In the records below, find the line with "Política de cookies (UE) (1104, 1335)" and the line with "竹あかりプロジェクト (74, 2448)"; return exactly those lines and every line between them.

==== Material to process

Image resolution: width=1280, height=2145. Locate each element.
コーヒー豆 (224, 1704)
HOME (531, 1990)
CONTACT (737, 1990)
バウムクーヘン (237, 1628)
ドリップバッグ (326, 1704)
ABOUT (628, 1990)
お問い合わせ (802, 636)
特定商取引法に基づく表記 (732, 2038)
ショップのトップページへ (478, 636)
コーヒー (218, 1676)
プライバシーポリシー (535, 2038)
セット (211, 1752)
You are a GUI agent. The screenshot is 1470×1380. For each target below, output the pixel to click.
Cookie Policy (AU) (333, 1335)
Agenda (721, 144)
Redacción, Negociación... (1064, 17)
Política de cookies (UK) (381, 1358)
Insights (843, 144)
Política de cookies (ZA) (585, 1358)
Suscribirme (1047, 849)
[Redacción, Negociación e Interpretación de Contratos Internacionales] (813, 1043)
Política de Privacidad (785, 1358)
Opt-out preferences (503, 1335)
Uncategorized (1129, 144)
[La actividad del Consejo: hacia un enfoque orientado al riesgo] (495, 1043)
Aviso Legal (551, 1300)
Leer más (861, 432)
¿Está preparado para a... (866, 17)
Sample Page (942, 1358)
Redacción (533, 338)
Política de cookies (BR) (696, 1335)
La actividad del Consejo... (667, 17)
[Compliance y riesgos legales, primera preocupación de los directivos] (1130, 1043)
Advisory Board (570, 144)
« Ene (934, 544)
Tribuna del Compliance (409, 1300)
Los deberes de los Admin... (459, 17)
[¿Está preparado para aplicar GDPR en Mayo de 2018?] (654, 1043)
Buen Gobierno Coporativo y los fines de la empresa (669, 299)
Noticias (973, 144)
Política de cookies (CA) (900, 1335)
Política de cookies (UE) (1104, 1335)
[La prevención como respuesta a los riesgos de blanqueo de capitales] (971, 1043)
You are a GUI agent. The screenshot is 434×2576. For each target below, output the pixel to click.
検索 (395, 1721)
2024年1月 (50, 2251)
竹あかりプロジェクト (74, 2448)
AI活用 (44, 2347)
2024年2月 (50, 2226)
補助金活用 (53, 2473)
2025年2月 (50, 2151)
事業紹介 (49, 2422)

========

Exercise response:
Política de cookies (UE) (1104, 1335)
[La prevención como respuesta a los riesgos de blanqueo de capitales] (971, 1043)
You are a GUI agent. The screenshot is 434×2576. For each target below, output the pixel to click.
検索 (395, 1721)
2024年1月 (50, 2251)
竹あかりプロジェクト (74, 2448)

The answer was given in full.